Schlager hält sich für unverderblich. "Weil ich mit beiden Beinen am Boden stehe. Und weil ich auf den Erfolg vorbereitet war." Sollten sich falsche Freunde bei ihm melden, hätten diese Pech gehabt. "Weil ich sie erkennen würde." Er wollte zwar nie ein öffentlicher Mann sein, jetzt ist er ein bisserl einer - auch egal. "Ich werde nicht zum Adabei mutieren. Meine Welt sind die Sportseiten, nicht die Klatschspalten. Wobei man sich nicht ganz abschotten kann - das Verhältnis muss passen."
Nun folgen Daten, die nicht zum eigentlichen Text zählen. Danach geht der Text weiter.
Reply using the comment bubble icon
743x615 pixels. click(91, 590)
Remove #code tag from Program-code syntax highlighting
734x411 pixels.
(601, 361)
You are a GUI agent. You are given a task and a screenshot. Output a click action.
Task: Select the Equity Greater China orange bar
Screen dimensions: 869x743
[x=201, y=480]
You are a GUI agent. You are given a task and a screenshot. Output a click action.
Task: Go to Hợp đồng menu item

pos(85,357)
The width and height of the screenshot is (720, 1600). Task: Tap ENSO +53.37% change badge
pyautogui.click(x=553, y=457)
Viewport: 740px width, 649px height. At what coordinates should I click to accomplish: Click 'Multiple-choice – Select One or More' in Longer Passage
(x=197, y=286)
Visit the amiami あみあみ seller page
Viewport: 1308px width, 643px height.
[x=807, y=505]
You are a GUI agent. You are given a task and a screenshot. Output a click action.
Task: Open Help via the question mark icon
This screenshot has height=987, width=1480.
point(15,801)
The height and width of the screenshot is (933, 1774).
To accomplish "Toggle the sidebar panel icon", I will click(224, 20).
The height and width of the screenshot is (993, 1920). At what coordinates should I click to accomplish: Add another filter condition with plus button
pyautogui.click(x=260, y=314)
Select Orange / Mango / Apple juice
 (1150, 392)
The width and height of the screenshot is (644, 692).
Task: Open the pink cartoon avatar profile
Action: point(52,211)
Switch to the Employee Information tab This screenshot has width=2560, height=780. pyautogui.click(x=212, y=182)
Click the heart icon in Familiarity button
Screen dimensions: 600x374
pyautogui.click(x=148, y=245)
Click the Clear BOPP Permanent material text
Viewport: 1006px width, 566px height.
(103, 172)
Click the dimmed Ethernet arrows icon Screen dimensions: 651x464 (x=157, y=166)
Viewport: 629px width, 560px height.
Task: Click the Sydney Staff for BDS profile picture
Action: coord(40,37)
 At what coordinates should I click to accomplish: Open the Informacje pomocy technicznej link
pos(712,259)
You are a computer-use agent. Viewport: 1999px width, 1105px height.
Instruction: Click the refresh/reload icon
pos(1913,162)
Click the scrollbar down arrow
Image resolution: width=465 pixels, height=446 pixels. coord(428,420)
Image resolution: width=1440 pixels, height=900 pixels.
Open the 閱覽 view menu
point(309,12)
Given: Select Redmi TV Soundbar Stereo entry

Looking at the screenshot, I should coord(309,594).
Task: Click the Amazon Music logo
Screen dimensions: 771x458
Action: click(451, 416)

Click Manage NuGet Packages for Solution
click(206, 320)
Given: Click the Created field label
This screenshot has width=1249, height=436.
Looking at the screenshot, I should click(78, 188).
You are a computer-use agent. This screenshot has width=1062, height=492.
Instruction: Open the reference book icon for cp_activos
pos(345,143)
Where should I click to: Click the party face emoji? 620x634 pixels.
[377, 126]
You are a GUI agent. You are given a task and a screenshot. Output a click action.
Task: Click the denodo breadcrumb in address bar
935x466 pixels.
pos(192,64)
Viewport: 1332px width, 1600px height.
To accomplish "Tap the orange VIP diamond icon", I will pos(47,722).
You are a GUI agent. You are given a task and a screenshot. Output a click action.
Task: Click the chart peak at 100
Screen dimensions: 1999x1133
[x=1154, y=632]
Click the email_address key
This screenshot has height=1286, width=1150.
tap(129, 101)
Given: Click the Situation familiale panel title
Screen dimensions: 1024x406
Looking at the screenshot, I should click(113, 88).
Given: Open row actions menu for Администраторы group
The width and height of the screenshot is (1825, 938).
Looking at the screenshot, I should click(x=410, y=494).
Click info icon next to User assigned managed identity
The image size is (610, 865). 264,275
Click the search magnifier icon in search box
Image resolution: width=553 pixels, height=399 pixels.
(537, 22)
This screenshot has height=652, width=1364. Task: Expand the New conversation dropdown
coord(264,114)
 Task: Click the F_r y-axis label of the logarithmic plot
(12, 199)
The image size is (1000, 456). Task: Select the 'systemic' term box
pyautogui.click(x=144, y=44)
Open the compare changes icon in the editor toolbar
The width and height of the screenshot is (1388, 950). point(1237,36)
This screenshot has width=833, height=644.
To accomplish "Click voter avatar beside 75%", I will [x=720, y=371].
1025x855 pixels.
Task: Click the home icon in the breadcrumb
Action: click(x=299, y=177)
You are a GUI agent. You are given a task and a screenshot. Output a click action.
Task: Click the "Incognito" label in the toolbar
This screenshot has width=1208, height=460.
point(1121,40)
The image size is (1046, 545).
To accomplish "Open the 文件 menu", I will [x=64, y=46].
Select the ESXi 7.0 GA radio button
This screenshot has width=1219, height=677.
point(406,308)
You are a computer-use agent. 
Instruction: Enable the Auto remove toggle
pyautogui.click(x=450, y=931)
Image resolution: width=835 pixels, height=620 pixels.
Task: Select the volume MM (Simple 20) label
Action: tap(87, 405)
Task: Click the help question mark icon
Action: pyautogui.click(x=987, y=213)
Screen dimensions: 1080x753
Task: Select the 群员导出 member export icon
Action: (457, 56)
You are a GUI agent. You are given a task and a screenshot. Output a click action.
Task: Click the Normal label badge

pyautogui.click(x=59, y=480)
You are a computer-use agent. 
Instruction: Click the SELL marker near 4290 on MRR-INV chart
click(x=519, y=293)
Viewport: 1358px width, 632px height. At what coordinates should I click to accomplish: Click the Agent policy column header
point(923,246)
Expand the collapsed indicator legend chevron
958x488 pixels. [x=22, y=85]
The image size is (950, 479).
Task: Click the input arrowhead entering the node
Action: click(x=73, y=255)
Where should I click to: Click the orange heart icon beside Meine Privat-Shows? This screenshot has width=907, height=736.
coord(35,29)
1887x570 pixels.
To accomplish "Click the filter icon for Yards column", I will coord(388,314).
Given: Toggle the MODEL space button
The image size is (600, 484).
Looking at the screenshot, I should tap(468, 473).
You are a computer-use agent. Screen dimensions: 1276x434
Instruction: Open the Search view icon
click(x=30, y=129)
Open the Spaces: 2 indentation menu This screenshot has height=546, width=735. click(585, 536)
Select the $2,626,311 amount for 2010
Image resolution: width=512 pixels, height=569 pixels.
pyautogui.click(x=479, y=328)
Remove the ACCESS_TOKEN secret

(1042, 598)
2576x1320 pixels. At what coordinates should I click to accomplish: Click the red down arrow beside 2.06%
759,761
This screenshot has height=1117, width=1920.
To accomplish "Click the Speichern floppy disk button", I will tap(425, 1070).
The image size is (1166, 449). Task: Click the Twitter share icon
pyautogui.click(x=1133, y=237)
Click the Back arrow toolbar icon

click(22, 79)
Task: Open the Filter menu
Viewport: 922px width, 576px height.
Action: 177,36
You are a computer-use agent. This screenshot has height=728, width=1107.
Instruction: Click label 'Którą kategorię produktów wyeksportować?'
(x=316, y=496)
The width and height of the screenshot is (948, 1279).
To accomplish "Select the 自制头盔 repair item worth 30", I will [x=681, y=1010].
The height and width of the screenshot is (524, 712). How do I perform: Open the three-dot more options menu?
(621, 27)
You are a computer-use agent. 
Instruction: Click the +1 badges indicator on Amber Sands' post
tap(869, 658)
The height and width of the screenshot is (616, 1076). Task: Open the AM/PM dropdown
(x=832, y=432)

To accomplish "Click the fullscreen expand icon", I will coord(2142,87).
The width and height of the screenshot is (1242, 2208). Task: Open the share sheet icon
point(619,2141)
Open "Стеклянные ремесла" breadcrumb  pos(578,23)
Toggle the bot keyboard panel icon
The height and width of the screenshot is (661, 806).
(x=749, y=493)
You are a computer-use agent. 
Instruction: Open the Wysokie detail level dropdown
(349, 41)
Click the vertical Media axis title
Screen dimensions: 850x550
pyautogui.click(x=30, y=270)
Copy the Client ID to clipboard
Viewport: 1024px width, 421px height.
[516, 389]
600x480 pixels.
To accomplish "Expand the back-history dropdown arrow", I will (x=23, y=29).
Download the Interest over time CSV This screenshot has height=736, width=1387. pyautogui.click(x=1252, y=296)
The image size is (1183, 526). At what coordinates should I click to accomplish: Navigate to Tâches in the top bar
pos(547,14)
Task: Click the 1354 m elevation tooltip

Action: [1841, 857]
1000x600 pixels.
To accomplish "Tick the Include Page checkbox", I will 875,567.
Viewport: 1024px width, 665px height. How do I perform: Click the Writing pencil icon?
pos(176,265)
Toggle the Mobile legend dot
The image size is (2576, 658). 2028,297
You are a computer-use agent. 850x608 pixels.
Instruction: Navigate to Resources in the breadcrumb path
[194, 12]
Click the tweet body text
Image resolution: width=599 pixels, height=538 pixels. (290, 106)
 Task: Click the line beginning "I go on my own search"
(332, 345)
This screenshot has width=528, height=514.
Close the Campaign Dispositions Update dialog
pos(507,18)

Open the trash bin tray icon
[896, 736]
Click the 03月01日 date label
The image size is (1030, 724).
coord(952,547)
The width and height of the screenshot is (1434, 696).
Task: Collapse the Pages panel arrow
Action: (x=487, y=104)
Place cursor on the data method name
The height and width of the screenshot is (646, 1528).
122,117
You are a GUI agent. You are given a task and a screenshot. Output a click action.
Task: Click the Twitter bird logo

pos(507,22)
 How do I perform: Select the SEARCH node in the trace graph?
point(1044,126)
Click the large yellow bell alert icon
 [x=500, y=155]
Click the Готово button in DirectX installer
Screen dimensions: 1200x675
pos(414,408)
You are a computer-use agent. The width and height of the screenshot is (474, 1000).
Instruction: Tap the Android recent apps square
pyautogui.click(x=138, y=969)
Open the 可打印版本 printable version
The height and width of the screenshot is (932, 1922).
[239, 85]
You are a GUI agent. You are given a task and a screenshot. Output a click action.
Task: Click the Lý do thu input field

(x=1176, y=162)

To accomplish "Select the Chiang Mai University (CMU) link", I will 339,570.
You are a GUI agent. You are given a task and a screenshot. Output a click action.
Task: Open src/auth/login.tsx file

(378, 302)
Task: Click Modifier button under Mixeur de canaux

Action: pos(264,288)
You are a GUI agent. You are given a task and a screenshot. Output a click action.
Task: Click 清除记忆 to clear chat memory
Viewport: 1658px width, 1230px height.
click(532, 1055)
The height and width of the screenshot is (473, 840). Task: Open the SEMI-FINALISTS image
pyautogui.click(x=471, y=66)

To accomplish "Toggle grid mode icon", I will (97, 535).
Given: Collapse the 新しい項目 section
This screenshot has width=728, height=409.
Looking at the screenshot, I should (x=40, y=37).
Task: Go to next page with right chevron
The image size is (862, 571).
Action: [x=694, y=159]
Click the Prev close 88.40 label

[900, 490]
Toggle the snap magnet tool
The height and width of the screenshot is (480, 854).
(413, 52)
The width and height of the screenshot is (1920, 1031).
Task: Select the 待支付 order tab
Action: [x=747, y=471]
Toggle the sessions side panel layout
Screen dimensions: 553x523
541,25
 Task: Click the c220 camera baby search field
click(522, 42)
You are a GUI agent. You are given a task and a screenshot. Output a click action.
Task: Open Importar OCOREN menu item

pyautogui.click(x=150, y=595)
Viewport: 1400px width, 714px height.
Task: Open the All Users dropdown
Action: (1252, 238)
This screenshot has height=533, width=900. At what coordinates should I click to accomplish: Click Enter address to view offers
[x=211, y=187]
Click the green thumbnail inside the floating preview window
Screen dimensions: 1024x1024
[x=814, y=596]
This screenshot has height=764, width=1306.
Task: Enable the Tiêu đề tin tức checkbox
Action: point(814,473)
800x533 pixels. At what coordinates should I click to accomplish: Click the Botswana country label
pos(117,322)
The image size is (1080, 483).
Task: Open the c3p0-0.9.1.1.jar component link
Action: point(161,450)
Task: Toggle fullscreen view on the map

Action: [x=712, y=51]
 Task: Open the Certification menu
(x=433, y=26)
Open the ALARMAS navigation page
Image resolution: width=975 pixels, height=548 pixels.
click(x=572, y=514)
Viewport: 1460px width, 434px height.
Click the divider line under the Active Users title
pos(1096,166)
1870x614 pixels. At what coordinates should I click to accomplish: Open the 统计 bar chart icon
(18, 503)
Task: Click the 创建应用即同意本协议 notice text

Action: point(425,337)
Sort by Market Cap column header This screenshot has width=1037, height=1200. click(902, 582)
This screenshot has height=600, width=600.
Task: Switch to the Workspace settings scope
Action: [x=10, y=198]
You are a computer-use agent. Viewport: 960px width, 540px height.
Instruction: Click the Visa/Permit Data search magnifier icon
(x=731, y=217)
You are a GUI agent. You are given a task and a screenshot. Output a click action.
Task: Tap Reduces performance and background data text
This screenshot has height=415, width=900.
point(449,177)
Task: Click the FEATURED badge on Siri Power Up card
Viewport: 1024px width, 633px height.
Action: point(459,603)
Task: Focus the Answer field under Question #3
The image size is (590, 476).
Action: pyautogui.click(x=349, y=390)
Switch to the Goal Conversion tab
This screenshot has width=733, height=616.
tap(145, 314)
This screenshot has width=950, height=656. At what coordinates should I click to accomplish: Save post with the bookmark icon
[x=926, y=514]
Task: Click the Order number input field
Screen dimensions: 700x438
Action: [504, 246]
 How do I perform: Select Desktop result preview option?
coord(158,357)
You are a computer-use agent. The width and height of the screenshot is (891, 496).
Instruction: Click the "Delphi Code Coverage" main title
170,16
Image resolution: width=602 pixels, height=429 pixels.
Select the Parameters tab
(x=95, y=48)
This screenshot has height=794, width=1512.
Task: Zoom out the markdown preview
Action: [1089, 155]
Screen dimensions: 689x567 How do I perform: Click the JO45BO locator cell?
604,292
Schlager ging selten Kompromisse ein. Vermutlich ist er der einzige österreichische Sportler, der je eine Einladung in die Sendung der Vera Russwurm ausgeschlagen hat. "Damals war ich noch viel unbekannter. Es hätte meinem Sport nix gebracht. Jetzt habe ich sogar den Luxus, noch wählerischer und kritischer sein zu können."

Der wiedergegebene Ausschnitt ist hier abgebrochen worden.